O Debate da Menstruação nas Escolas
No dia 28 de maio, em comemoração ao Dia da Dignidade Menstrual, ocorreu um seminário em Brasília promovido pelo Instituto Alana. Durante o evento, meninos de 13 a 15 anos relataram que nas escolas as discussões sobre saúde sexual são divididas por gênero: enquanto meninos aprendem sobre preservativos, meninas falam sobre absorventes.
Um garoto compartilhou que sua única experiência com menstruação foi quando tinha apenas cinco anos, ao ver o sangue da mãe. Um estudo recente revela que 36,8% dos meninos afirmam não refletir sobre menstruação, um dado que contrasta com os 19,7% das meninas que sentem o mesmo.
Preconceitos e Desconhecimento
Uma adolescente de 16 anos de Maceió expressou que ela e suas amigas não se sentem confortáveis em compartilhar suas experiências menstruais na presença de meninos, destacando que as aulas de biologia abordam o tema de forma superficial. Ela também mencionou um preconceito entre os meninos, que, segundo ela, não demonstram interesse nas questões femininas.
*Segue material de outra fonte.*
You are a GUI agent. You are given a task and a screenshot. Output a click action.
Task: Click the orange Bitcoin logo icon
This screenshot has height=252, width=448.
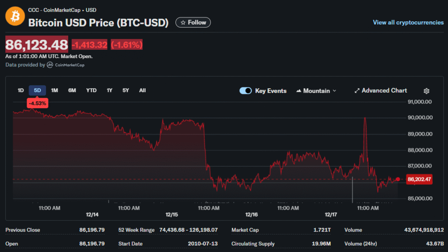click(15, 16)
Lenita Pires, de 19 anos, ressaltou a estranheza que sente ao notar que os meninos falam abertamente sobre assuntos como o tamanho do pênis, enquanto as meninas precisam esconder que estão menstruadas. Essa realidade evidencia a necessidade de uma mudança cultural e educacional.
A Necessidade de Diálogo
Ursula enfatiza que as escolas perpetuam a ideia de que meninos não são maduros o suficiente para discutir menstruação, o que gera um ciclo de silêncio e estigmas prejudiciais. Para o médico Felipe Fortes, essa separação por gênero cria hierarquias desde cedo, prejudicando a compreensão mútua.
Os especialistas alertam que o silêncio em torno da menstruação pode impactar negativamente a vida escolar, as relações interpessoais e até a saúde das meninas, resultando em estigmas e dificuldades de acesso a cuidados adequados.
Desafios e Propostas Futuras
A Política Nacional de Dignidade Menstrual foi criada em 2023, mas ainda existem obstáculos para garantir o acesso a absorventes nas escolas. Além disso, a proposta de licença menstrual aprovada na Câmara em 2025 ainda aguarda votação no Senado.
O médico Omero Poli Netto destaca que o entendimento do que as mulheres enfrentam é crucial, mesmo para aqueles que não menstruam. Ele compara a situação com a hipertensão, onde mesmo quem não sofre com a condição pode compreender e respeitar os desafios enfrentados por quem vive com ela.
Entre as sugestões das meninas para melhorar a educação sobre menstruação estão a necessidade de ensinar o tema antes da primeira menstruação, incluir os meninos nas discussões, e promover campanhas educativas que envolvam todos os públicos.